If the voice command including the first command element representing the target and the second command element representing the execution command for executing the corresponding target is input, the communication unit 120 sends the input voice command to the interactive server 200. The interactive server 200, which receives the voice command, extracts the indicator and command word corresponding to the first and second command elements included in the received voice command, and generates an execution command script by combining the extracted indicator and command word. As described in the aforementioned embodiment, if the voice command of “Execute this” is received, the interactive server 200 extracts the indicator, $this$ corresponding to the first command element representing the target of “this” and the command word, “execute” corresponding to the second command element representing the execution command of “Execute”. After that, the interactive server 200 generates the execution command script by combining the indicator and command word extracted to correspond to the first and second command elements. In other words, the interactive server 200 combines the indicator, $this$ corresponding to the first command element and the command word, “execute” corresponding to the second command element representing the execution command of “Execute”, thereby generating the execution command script of “execute ($this$)”. The interactive server 200 generates the response information including the execution command script of “execute ($this$)”, and then sends the response information to the display apparatus 100.
If the response information is received, the controller 140 may perform an operation corresponding to the voice command by interpreting the execution command script included in the received response information. As described in the aforementioned embodiment, if the response information including the execution command script of “execute ($this$)” is received, the controller 140 selects one of objects displayed on the screen and performs execution with respect to the selected object by interpreting the execution command script. In detail, the controller 140 separates the indicator and the command word by interpreting the execution command script. In other words, the controller 140 may separate “$this$” as the indicator and “execute” as the command word from the execution command script of “execute ($this$)”.
As described above, if the indicator and the command word are separated from the execution command script, the controller 140 may select one of the pluralities of objects displayed on the screen based on the separated indicator. As illustrated in FIG. 4, the display unit 130 may display the content 410 received through a channel requested by the user and the content list 420 including the series content information 421 to 425 for the first content requested by the user. Also, the display unit 130 may highlight the first installment content information 421 among the series content information 421 to 425 included in the content list 420 based on a preset condition. In other words, when the display unit 130 initially displays the content list 420 including the series content information 421 to 425 on the screen, the display unit 130 may highlight the first installment content information 421 placed at the topmost thereof so that it can be preferentially selected based on the preset condition. In a state in which the first installment content information 421 is highlighted, if an operation command of the user is input through the input unit 110, the display unit 130 may highlight the content information (one of the rest of the series content information 422 to 425 except the first installment content information 421) corresponding to the inputted operation command of the user. In this case, it may be set so that the highlighted content information corresponding to the operation command of the user is preferentially selected.

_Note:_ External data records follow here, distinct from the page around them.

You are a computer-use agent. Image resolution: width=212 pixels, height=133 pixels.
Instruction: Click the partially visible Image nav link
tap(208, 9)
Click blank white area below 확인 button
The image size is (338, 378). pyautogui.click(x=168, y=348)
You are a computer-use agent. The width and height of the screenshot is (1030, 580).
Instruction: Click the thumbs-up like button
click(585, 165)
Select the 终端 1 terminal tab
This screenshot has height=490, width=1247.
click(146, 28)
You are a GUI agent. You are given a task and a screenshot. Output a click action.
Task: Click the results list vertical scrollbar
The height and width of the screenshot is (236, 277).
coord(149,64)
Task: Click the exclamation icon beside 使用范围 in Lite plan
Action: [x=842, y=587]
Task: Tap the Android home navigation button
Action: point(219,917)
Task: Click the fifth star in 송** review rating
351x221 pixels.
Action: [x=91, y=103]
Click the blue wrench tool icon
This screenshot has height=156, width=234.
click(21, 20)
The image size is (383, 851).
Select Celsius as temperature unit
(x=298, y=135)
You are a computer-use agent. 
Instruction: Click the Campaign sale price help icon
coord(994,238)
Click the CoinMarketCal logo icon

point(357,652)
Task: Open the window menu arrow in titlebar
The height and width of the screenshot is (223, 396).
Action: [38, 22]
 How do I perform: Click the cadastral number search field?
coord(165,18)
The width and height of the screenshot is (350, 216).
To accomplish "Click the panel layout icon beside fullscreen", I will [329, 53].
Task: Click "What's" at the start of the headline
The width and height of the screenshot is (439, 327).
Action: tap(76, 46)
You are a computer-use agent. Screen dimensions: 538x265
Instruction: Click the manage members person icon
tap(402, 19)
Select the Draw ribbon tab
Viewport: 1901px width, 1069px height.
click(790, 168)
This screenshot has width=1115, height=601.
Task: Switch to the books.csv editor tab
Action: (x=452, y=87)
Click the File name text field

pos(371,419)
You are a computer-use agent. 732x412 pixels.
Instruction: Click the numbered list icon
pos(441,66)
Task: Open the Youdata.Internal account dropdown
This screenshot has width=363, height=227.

Accordingly, if the indicator separated from the execution command script is “$this$”, the controller 140 may determine that the currently highlighted content information is referred to. In other words, as illustrated in FIG. 4, when the first installment content information 421 is highlighted, the controller 140 may select the highlighted first installment content information 421 based on the indicator of “$this$”. As described above, after the first installment content information 421 is selected, the controller 140 may receive and display the first content corresponding to the selected first installment content information 421 from the external server (not illustrated) based on the command word of “execute” separated from the execution command script.
As described in the aforementioned embodiment, the interactive server 200 may generate the response information including the execution command script of “execute ($3rd$)” from the voice command of “Execute the third”, and then may send the response information to the display apparatus 100. After the response information is received, the controller 140 separates the indicator and the command word by interpreting the execution command script included in the response information received. In other words, the controller 140 may separate “$3rd$” as the indicator and “execute” as the command word from the execution command script of “execute ($3rd$)”. On the other hand, as illustrated in FIG. 4, when the first installment content information 421 is highlighted, the controller 140 may select the third installment content information 423 placed third from the highlighted first installment content information 421 based on the indicator of “$3rd$”. As described above, if the third installment content information 423 is selected, the controller 140 may receive and display the first content corresponding to the selected third installment content information 423 from the external server (not illustrated) based on the command word of “execute” separated from the execution command script.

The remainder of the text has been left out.